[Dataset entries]
== Segment start ==

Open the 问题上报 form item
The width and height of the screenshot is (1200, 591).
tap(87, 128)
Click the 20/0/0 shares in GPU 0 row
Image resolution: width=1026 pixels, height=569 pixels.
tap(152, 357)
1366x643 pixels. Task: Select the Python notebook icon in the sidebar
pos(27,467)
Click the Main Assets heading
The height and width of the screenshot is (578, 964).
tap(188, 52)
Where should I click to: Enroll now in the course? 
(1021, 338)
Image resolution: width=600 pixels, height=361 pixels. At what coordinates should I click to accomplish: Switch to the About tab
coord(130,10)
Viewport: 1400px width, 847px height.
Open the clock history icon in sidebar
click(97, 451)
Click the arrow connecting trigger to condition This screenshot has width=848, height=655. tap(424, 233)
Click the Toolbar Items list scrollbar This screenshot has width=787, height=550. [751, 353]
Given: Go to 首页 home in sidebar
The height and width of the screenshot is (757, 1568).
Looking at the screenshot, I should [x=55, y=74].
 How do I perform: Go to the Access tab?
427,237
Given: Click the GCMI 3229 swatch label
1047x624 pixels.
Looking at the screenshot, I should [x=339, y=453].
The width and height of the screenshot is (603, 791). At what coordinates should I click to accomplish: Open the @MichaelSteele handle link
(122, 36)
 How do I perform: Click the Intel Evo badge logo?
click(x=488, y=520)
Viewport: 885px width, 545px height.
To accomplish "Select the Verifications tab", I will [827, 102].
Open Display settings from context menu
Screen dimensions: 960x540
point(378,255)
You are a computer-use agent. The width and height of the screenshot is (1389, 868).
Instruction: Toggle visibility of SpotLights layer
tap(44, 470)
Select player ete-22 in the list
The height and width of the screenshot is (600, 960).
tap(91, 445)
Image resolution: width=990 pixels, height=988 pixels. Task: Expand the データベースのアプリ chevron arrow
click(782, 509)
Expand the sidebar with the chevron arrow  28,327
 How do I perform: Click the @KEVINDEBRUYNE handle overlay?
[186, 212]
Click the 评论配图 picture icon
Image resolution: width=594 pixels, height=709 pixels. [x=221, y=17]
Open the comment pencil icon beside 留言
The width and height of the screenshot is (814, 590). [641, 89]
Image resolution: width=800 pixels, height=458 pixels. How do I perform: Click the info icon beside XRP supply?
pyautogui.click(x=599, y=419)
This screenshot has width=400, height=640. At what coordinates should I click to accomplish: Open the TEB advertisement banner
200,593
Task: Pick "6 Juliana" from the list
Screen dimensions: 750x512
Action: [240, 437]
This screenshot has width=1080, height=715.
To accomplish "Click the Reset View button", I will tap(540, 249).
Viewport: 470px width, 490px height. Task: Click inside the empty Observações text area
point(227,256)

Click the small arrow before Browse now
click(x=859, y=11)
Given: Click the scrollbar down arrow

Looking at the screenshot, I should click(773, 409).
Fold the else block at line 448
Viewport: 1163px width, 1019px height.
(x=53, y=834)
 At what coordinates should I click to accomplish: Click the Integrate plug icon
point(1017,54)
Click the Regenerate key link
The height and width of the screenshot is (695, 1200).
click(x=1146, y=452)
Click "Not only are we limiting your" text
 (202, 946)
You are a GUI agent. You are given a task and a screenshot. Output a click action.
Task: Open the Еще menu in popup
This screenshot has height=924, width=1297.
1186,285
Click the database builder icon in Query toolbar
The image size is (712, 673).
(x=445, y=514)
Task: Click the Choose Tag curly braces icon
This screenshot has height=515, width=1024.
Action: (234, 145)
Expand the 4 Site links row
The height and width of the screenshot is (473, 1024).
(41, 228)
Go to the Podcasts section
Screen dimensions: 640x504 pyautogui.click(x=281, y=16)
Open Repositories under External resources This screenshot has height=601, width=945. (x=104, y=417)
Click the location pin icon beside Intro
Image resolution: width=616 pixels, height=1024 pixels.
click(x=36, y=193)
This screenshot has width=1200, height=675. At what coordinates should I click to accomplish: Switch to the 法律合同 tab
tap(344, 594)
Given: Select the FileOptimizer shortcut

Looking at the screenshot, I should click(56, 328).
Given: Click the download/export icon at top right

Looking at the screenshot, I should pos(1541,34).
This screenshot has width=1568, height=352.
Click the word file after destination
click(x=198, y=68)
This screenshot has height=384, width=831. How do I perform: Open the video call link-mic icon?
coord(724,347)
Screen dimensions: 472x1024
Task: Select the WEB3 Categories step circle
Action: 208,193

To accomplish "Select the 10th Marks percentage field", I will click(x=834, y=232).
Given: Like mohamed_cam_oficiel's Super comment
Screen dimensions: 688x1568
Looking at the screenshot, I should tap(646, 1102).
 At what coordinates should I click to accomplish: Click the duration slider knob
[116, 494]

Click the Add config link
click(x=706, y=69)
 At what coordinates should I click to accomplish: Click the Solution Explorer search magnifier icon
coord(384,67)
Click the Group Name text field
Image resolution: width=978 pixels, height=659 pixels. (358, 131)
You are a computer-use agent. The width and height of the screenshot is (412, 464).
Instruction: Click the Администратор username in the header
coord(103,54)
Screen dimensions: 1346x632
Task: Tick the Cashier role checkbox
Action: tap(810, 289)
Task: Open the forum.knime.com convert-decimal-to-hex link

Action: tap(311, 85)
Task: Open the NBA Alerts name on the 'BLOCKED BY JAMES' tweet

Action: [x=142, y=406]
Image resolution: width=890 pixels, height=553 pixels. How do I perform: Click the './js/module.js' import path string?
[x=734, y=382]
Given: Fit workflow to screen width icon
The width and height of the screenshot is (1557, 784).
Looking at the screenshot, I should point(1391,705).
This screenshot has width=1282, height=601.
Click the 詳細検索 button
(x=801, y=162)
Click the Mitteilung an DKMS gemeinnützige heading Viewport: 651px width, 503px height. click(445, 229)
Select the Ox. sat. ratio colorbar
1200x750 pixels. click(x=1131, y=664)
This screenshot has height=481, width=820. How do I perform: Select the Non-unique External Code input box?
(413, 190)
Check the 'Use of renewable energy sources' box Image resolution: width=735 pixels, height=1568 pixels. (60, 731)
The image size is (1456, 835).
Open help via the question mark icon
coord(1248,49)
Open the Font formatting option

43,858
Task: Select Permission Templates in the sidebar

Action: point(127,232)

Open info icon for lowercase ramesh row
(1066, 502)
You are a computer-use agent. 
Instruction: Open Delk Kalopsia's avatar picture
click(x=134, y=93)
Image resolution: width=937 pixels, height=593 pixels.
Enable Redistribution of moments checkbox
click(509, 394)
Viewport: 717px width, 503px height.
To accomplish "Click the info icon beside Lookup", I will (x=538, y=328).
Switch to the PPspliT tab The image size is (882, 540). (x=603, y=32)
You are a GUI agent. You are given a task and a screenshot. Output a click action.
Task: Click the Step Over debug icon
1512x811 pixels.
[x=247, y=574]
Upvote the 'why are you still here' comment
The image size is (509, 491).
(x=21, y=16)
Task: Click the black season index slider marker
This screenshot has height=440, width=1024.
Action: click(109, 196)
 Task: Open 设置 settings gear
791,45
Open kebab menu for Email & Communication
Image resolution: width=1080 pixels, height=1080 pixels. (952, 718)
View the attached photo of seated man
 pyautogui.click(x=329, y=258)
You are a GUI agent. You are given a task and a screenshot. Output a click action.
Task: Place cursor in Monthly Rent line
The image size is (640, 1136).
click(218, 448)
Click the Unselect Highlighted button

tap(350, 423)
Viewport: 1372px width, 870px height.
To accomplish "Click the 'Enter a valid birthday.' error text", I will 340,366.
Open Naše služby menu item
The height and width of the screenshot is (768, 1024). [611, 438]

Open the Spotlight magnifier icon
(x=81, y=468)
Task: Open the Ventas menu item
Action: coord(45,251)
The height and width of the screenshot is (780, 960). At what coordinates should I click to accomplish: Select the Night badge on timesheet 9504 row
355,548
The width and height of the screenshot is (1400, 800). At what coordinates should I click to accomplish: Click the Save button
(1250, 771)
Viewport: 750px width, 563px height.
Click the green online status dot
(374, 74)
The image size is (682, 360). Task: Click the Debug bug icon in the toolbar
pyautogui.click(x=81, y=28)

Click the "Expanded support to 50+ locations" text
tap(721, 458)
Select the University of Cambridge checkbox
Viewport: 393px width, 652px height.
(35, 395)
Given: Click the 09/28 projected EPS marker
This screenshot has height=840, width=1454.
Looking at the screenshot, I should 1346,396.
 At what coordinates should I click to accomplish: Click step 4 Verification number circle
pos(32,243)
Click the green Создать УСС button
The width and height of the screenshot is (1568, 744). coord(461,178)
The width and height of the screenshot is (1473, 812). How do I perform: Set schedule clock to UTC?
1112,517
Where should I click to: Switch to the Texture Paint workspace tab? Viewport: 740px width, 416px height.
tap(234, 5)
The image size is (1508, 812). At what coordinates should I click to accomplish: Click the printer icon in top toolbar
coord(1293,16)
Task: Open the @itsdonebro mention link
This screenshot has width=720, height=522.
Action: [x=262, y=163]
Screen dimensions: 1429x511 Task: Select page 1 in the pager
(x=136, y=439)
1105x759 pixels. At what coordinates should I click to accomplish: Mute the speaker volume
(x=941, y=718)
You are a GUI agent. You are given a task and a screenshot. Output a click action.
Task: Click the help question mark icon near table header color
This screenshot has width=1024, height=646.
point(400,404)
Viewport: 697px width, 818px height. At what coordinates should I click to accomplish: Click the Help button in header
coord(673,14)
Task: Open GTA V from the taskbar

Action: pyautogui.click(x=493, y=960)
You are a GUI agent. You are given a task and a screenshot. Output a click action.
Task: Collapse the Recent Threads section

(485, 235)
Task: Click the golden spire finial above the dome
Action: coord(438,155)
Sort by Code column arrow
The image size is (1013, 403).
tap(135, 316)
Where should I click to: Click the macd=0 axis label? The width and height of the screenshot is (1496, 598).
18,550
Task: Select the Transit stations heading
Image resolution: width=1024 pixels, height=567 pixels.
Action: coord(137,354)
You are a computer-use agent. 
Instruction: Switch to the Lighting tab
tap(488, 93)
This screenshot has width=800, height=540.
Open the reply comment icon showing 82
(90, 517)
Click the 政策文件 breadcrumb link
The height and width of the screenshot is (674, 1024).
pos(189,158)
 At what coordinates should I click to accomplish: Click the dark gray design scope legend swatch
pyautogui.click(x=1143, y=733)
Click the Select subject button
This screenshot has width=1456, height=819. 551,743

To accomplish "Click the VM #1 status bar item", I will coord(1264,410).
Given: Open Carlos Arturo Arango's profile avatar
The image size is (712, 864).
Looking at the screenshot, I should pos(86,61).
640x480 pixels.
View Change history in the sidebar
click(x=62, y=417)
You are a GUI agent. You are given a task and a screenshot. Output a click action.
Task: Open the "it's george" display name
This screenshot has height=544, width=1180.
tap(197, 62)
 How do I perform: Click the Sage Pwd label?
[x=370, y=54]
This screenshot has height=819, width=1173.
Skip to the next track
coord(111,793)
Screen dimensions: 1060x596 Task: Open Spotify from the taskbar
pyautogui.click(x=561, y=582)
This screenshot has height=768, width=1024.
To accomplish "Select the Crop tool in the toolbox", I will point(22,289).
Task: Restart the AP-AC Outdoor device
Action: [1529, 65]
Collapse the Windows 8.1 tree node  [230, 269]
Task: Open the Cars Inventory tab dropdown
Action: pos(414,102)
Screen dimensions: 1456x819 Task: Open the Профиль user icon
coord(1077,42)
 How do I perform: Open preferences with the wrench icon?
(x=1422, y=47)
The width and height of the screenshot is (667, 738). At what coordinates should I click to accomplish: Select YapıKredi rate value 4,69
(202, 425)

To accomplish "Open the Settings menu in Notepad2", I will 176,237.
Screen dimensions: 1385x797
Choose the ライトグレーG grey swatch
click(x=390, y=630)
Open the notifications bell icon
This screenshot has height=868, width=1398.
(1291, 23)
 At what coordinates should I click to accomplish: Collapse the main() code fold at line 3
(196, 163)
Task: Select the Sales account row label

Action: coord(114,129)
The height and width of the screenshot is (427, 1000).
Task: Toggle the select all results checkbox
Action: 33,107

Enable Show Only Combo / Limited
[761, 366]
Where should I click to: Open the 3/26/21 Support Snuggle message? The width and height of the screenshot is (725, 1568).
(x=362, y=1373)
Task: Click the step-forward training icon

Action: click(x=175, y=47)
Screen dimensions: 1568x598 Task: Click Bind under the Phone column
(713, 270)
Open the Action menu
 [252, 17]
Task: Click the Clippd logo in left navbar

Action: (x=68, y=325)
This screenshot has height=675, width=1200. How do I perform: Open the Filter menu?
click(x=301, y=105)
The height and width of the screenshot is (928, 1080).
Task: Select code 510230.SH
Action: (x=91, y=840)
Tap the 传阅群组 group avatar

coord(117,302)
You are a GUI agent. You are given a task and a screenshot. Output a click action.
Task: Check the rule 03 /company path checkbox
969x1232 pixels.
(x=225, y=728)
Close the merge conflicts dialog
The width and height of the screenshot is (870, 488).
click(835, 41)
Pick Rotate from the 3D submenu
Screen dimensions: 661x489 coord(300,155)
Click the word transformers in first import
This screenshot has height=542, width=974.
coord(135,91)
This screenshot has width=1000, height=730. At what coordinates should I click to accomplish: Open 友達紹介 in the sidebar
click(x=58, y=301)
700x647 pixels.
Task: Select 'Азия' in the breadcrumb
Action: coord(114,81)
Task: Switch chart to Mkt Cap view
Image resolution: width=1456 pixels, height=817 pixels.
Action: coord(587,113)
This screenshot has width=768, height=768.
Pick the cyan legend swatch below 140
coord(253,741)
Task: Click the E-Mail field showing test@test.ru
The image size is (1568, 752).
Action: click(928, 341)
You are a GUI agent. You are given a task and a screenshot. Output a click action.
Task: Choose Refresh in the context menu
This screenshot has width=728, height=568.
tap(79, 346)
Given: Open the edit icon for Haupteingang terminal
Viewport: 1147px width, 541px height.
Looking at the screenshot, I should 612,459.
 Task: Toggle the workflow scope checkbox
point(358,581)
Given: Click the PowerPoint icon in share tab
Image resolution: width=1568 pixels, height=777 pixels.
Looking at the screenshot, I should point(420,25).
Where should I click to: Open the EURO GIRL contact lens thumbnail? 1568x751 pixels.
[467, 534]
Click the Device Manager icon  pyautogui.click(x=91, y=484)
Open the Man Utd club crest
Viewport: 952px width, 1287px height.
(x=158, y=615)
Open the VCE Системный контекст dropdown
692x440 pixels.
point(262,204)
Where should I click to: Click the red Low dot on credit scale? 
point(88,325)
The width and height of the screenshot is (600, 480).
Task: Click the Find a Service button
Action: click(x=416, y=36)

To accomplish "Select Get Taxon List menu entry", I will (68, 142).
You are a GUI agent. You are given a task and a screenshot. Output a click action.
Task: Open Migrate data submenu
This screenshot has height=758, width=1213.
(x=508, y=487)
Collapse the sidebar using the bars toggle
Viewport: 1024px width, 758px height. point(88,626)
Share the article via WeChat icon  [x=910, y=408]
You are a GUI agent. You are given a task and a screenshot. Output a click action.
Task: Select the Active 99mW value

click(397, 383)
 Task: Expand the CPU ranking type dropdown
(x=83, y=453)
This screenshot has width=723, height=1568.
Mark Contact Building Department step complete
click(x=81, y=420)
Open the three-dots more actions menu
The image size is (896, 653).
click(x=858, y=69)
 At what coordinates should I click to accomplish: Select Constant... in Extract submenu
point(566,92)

== Segment end ==

[Problem to work on] Each line from the beginning of the entries to the line with "Given: Click the GCMI 3229 swatch label" must be repeated exactly, with both end lines kept and no other lines given.

[Answer area]
Open the 问题上报 form item
The width and height of the screenshot is (1200, 591).
tap(87, 128)
Click the 20/0/0 shares in GPU 0 row
Image resolution: width=1026 pixels, height=569 pixels.
tap(152, 357)
1366x643 pixels. Task: Select the Python notebook icon in the sidebar
pos(27,467)
Click the Main Assets heading
The height and width of the screenshot is (578, 964).
tap(188, 52)
Where should I click to: Enroll now in the course? 
(1021, 338)
Image resolution: width=600 pixels, height=361 pixels. At what coordinates should I click to accomplish: Switch to the About tab
coord(130,10)
Viewport: 1400px width, 847px height.
Open the clock history icon in sidebar
click(97, 451)
Click the arrow connecting trigger to condition This screenshot has width=848, height=655. tap(424, 233)
Click the Toolbar Items list scrollbar This screenshot has width=787, height=550. [751, 353]
Given: Go to 首页 home in sidebar
The height and width of the screenshot is (757, 1568).
Looking at the screenshot, I should [x=55, y=74].
 How do I perform: Go to the Access tab?
427,237
Given: Click the GCMI 3229 swatch label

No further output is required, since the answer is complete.